Date
Wednesday, July 17, 2024
Session Type
Lightning: 20 min
Name
Lightning: "Development of Transgender/Gender Expansive Health Outcome Search Tool - How Librarians Can Empower Library Users in Pursuit of IDEA Goals" and "Weaponizing Eugenics: How Libraries Can Support Reproductive Justice"
Description

"Development of Transgender/Gender Expansive Health Outcome Search Tool - How Librarians Can Empower Library Users in Pursuit of IDEA Goals"

Beth Tweedy, University of California, Davis Library

Librarians and archivists often find themselves providing support and specialized skills to users and researchers from a wide variety of disciplines, experiences, and backgrounds. These collaborative relationships can be ideal opportunities to further the implementation and practice of Inclusion, Diversity, Equity, and Accessibility (IDEA) goals and outcomes, or advocate for them if they are not being pursued or considered. In this presentation I will detail a search tool that I built with subject-specialist researchers to enable clinicians to easily discover medical literature about disparate health outcomes for members of the transgender and gender expansive (TGE) community across a broad range of health concerns in PubMed. This collaboration allowed me to push IDEA literature searching practices out of the library and more directly into the field of clinical practitioners. I will discuss how in this case, and more broadly, the specialized skills that librarians and archivists possess can serve as a gateway toward advocating for IDEA goals and outcomes in the work that users are doing. Finally, I will highlight the how the active inclusion of members of the TGE community in the research process improved the final product both in terms of IDEA goals and outcomes and in its overall function and quality.

"Weaponizing Eugenics: How Libraries Can Support Reproductive Justice"

Tina Liu, McGill University

In a 2019 opinion, U.S. Supreme Court Justice Clarence Thomas argued that “technological advances have only heightened the eugenic potential for abortion” and that early abortion and birth control advocates were also eugenicists.

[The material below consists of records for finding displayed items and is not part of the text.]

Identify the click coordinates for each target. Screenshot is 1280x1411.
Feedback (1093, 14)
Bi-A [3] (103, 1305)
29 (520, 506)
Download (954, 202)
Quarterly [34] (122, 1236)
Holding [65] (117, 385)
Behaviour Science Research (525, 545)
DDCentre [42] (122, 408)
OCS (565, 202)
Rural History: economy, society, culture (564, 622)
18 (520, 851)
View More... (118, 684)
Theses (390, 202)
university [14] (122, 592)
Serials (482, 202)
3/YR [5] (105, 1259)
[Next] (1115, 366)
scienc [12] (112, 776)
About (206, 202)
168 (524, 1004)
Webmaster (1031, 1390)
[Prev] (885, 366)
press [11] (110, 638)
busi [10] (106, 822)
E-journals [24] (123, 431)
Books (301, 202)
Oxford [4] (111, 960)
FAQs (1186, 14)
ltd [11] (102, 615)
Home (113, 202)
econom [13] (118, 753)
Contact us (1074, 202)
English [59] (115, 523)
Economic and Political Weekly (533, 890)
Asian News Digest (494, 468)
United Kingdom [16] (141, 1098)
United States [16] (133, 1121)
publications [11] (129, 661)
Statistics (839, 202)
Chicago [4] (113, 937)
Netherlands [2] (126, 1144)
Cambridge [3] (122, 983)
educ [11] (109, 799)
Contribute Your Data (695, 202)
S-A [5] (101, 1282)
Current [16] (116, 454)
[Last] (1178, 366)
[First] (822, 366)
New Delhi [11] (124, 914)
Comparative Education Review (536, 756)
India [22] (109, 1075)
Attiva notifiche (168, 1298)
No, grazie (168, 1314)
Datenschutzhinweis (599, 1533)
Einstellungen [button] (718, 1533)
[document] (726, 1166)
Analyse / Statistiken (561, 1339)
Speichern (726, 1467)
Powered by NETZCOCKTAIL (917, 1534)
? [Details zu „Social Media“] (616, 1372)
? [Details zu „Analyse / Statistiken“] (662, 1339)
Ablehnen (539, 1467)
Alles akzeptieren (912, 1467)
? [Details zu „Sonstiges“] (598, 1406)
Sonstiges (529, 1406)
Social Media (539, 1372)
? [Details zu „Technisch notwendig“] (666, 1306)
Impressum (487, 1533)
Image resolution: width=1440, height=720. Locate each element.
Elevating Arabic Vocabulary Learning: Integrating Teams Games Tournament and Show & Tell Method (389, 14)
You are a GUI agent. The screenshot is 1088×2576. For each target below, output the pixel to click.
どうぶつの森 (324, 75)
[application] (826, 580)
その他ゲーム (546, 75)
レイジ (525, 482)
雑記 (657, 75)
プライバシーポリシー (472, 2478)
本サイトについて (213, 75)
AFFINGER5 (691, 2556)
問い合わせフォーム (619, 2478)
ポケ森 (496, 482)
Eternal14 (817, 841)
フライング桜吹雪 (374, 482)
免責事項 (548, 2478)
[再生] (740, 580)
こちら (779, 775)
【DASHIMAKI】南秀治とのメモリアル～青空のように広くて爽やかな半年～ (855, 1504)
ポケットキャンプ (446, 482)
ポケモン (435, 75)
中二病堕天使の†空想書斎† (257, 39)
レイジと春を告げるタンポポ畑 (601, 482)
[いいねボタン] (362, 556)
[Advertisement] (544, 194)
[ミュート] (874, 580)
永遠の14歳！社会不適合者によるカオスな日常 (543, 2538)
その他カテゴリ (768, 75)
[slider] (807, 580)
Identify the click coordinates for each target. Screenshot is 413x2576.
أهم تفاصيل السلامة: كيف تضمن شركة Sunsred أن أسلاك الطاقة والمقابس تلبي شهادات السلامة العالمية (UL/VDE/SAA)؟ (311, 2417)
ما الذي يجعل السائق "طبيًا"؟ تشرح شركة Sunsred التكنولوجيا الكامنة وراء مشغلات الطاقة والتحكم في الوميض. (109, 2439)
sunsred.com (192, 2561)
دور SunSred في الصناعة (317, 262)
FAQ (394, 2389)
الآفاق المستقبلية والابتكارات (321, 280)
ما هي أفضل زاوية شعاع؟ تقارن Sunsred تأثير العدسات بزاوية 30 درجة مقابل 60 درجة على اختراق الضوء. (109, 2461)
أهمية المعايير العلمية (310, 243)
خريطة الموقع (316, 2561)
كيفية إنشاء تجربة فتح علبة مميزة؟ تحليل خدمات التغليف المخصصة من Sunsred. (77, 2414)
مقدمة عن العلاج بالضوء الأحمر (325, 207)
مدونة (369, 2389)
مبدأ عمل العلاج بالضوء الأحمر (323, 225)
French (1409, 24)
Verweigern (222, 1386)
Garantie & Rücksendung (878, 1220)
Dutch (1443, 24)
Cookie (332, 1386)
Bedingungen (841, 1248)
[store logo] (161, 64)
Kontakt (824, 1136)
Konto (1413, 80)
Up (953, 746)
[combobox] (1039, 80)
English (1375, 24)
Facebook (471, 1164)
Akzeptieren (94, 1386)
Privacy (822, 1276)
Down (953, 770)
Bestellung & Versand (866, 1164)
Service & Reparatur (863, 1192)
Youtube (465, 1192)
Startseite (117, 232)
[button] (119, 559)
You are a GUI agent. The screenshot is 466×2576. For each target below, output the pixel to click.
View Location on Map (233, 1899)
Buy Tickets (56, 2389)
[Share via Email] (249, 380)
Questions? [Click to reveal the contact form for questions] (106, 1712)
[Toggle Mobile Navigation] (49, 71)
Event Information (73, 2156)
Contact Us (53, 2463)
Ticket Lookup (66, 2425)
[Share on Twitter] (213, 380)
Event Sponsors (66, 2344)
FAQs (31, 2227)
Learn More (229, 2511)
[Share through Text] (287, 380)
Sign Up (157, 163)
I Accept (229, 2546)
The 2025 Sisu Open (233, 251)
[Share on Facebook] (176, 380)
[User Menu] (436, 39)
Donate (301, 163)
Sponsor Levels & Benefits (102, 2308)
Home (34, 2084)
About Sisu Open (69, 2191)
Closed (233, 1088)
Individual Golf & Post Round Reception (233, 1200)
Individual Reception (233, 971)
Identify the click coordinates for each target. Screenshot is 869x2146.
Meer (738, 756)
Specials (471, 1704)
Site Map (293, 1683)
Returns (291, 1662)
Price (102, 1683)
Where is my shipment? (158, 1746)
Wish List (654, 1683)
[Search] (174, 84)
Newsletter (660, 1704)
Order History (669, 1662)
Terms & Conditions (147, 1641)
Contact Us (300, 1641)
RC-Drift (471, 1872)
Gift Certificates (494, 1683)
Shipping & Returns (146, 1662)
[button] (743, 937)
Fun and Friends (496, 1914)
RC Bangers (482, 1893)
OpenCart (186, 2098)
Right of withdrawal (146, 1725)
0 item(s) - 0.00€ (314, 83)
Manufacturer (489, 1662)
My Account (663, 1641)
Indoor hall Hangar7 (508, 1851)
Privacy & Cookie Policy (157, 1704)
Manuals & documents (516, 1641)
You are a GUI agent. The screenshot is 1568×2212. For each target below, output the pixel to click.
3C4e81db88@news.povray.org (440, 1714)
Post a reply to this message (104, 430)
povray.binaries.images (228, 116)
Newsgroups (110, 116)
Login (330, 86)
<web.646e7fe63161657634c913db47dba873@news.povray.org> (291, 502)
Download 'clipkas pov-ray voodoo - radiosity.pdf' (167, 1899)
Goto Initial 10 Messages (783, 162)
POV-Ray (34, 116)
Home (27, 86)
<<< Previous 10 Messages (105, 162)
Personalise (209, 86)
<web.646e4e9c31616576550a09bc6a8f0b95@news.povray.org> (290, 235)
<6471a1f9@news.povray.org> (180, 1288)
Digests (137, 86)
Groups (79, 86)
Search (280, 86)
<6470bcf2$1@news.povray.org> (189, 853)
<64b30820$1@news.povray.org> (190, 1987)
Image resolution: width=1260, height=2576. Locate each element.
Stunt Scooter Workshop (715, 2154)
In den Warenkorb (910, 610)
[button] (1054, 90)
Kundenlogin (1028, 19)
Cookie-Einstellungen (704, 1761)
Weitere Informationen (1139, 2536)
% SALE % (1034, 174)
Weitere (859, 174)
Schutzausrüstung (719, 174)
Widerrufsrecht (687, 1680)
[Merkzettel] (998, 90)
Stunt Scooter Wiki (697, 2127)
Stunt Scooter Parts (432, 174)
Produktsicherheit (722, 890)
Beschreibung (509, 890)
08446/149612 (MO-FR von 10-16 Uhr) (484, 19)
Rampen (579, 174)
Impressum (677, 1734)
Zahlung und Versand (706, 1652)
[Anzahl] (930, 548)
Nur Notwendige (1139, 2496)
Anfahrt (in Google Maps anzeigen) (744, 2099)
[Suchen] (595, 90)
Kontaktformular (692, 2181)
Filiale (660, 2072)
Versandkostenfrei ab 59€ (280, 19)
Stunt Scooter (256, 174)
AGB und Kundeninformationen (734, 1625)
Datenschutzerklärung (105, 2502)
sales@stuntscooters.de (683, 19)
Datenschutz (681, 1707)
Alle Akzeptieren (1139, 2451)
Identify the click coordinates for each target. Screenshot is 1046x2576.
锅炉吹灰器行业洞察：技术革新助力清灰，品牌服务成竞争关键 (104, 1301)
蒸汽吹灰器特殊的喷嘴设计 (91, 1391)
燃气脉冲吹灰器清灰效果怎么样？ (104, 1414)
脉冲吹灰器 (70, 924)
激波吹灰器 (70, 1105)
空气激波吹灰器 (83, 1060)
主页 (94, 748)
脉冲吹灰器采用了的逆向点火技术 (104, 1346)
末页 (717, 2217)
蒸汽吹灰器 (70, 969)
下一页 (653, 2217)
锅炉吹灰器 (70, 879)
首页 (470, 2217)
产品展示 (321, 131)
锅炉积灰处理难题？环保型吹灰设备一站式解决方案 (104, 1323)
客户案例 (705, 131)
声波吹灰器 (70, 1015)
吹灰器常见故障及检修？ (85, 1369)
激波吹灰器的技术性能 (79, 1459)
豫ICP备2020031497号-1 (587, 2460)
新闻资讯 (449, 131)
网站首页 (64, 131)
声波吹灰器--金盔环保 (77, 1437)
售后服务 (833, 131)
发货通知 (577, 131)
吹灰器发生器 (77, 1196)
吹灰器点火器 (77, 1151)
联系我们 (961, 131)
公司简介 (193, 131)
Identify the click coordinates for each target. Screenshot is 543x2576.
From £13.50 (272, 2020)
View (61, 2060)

While not technically untrue, this is a misleading assertion as the basis of Thomas’ argument disregards how the narrative of family planning shifted from social reform in the 1920s to bodily autonomy in the 2020s. As the eugenics narrative is increasingly used to justify attacks on reproductive autonomy, the role of librarians is key as we can use library collections to contextualise misinformation between abortion, birth control, and eugenics. As restrictions on reproductive rights disproportionately affect racialised and marginalised communities, it is important for librarians to be prepared to challenge this misinformation. My presentation will address the history of eugenics (including the overlap of librarians and eugenicists in the early twentieth century), the overlapping histories in the origins of abortion, birth control, and eugenics movements, and how librarians can better frame this history in collections and library guides to push back against legislative control over reproduction.